BenchSci Decodes Disease Biology with Neo4j to Accelerate Drug Discovery

9 of the top 10

Pharmaceutical companies have adopted BenchSci’s technology

4,500+

Research institutions worldwide accelerate science with BenchSci’s technology

$2.5 billion

Average cost of bringing a new drug to market

Developing a single new drug takes an average of 13 years and costs over $2.5 billion. More than 90% of clinical trials fail — most often because the underlying biology was misunderstood or incompletely characterized in preclinical research.

Drug discovery is failing because disease biology remains a black box. 

The diseases healthcare organizations are trying to treat today are more complex and interconnected than ever before. Diseases are multi-factorial, dynamic, and deeply interconnected. But the evidence required to understand them is scattered across millions of publications, experimental contexts, model systems, and proprietary datasets. 

While scientific output continues to grow exponentially, knowledge remains fragmented. Researchers are inundated with data but lack a unified, systems-level representation of the biological evidence needed to make high-confidence decisions. BenchSci is addressing this structural failure in how science is operationalized. The company is building a computable map of disease biology: a living representation of experimentally validated biological relationships designed to accelerate and de-risk preclinical research.

ASCEND is BenchSci’s neuro-symbolic AI platform purpose-built for this challenge. At its core is the Biological Evidence Knowledge Graph (BEKG), an experimentally grounded knowledge system integrating evidence from open-access literature, closed-access publications, and proprietary pharmaceutical datasets.

Above: ASCEND, BenchSci’s neuro-symbolic AI platform

Unlike pure generative AI systems, ASCEND does not treat biology as free text. In high-stakes scientific domains, hallucinated outputs are liabilities. ASCEND combines large language models (LLMs) with a graph-native, ontologically structured representation of biological entities and their experimentally validated relationships. Every assertion is anchored to source evidence, and every inference is traceable.

BenchSci enables scientists to generate hypotheses with greater speed, credibility, and precision by transforming fragmented scientific context into a connected, evidence-grounded intelligence layer. 

The Challenge: When Biology Outgrows Rows and Columns

BenchSci confronted a fundamental modeling problem: biology does not conform to rows and columns.

Disease biology is inherently networked. A single protein may participate in multiple pathways, influence diverse phenotypes, and exhibit context-dependent behavior across experimental systems. 
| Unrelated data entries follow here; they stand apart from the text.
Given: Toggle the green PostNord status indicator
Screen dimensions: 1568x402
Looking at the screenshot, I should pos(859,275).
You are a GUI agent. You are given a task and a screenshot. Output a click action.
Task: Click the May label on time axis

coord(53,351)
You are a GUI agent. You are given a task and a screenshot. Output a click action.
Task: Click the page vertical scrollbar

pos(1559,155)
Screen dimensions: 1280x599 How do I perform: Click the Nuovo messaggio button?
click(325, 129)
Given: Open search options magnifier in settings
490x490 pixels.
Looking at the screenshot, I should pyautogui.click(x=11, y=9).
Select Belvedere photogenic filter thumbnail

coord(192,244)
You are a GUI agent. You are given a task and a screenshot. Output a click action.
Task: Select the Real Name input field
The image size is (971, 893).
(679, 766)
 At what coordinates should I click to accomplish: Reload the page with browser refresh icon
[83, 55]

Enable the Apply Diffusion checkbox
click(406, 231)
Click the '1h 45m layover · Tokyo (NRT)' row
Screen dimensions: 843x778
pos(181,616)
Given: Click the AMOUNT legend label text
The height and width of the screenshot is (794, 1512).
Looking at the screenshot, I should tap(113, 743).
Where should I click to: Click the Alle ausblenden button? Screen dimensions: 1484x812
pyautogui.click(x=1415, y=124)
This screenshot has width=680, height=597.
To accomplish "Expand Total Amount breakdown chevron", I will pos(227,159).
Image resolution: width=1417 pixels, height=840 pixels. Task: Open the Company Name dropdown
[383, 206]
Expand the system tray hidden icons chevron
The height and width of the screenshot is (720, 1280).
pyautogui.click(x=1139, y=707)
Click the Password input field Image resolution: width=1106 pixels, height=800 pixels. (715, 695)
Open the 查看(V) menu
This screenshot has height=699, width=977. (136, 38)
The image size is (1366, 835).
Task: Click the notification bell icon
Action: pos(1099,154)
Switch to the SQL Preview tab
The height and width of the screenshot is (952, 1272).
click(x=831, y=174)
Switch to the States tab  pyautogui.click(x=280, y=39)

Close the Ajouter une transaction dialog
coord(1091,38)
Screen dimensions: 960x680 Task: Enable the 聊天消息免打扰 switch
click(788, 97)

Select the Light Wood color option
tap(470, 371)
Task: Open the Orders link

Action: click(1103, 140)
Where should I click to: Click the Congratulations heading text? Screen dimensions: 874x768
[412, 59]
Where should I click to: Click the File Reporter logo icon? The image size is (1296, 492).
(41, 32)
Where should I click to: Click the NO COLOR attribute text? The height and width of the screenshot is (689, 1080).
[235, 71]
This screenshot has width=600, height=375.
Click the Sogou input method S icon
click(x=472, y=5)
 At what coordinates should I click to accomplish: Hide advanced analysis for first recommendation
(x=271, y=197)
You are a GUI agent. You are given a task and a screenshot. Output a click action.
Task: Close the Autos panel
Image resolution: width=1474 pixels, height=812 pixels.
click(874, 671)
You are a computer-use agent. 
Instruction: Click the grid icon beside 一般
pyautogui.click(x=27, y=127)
“You’re dealing with billions of entities and a combinatorial explosion of possible interactions,” says Dr. Tony Solon, VP of Engineering, Data & ML at BenchSci. “But more importantly, you’re dealing with relationships that are conditional, contextual, and experimentally defined. Biology only makes sense when those connections are preserved.”

Early architectures relied on relational databases and denormalized tables. While sufficient for structured metadata, they proved brittle when modeling deeply interconnected evidence extracted from millions of publications. Multi-hop biological reasoning required increasingly complex JOIN operations, and granular subgraphs derived from literature became fragmented islands of information.

Critically, there was no native linkage between a structured assertion and its originating experiment. Claims extracted from PDFs became detached from the evidentiary context required to interpret them.

“We realized we were facing both a performance and a representational issue,” Dr. Solon explains. “If relationships are first-class citizens in biology, they must be first-class citizens in the data model. Without that, you lose traceability, explainability, and ultimately scientific credibility.”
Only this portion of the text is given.